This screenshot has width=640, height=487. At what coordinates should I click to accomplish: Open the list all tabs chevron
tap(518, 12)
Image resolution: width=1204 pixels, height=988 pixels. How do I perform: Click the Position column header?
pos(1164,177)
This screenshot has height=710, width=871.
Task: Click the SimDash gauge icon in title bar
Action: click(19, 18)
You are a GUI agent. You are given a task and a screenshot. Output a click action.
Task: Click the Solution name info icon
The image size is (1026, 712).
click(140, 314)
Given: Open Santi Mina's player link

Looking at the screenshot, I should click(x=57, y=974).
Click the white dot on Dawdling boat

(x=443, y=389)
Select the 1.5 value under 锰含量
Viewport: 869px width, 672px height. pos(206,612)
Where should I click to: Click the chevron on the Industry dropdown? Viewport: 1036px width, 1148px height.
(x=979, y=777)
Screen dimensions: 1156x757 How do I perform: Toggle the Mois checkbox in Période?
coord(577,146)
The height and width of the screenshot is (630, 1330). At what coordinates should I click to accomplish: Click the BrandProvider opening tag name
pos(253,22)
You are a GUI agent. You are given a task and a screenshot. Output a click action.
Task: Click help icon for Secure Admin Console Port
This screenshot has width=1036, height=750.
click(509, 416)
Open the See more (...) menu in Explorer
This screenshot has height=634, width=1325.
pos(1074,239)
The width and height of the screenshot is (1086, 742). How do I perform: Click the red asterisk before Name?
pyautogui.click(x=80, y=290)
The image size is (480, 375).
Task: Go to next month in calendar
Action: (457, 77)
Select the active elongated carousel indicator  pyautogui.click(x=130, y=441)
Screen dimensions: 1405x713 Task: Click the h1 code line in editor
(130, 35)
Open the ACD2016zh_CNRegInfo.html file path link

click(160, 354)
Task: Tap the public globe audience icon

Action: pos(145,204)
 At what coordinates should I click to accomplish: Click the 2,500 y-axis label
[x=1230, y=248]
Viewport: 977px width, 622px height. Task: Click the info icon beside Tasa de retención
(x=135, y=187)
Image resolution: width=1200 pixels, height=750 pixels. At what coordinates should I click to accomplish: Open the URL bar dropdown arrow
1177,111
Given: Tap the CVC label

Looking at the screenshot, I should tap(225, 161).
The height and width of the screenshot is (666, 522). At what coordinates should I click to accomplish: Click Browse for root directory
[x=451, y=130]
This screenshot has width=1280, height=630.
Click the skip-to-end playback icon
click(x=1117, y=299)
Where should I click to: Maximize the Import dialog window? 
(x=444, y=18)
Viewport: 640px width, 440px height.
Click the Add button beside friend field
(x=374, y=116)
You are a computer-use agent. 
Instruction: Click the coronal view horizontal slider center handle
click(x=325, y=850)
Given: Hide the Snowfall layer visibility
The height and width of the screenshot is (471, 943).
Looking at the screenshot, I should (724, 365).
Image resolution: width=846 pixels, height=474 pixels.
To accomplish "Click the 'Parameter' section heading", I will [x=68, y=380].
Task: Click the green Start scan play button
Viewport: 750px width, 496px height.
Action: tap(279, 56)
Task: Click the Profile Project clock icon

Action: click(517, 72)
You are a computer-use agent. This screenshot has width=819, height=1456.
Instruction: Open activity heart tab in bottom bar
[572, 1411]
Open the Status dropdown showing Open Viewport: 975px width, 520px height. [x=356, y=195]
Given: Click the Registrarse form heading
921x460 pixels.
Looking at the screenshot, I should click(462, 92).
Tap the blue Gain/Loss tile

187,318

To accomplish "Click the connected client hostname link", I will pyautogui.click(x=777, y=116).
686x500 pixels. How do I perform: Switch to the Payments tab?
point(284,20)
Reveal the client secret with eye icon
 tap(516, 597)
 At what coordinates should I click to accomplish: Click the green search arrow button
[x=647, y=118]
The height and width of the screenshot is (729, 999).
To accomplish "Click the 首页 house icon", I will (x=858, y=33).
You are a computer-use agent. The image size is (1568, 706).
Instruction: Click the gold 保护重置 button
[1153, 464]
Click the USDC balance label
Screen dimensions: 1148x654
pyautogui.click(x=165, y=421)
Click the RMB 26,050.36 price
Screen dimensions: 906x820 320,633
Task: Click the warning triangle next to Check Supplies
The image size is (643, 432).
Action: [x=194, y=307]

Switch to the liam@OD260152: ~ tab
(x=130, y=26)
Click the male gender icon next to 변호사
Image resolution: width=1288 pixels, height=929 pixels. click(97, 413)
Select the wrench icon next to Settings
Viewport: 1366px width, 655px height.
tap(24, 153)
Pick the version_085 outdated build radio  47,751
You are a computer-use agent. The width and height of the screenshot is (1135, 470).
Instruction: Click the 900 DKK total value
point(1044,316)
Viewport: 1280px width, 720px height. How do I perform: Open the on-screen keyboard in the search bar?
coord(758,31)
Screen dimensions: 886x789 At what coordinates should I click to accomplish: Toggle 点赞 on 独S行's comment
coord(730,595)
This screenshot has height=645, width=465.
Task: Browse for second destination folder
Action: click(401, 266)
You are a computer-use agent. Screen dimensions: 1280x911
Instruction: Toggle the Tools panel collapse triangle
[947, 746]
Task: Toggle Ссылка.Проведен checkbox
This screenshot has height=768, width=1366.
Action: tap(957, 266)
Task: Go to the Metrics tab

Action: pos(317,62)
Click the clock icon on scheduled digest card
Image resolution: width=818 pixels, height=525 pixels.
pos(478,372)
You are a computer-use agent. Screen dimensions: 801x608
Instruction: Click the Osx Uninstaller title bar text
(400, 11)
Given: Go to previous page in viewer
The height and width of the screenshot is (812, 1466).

Task details ▸ Pull every line that holds the string "agent" out of the records.

Response area ▸
You are a GUI agent. You are given a task and a screenshot. Output a click action.
You are a GUI agent. You are given a task and a screenshot. Output a click action.
You are a computer-use agent. 
You are a computer-use agent. This screenshot has width=819, height=1456.
You are a computer-use agent. The image size is (1568, 706).
You are a computer-use agent. The width and height of the screenshot is (1135, 470).
You are a computer-use agent. Screen dimensions: 1280x911
You are a computer-use agent. Screen dimensions: 801x608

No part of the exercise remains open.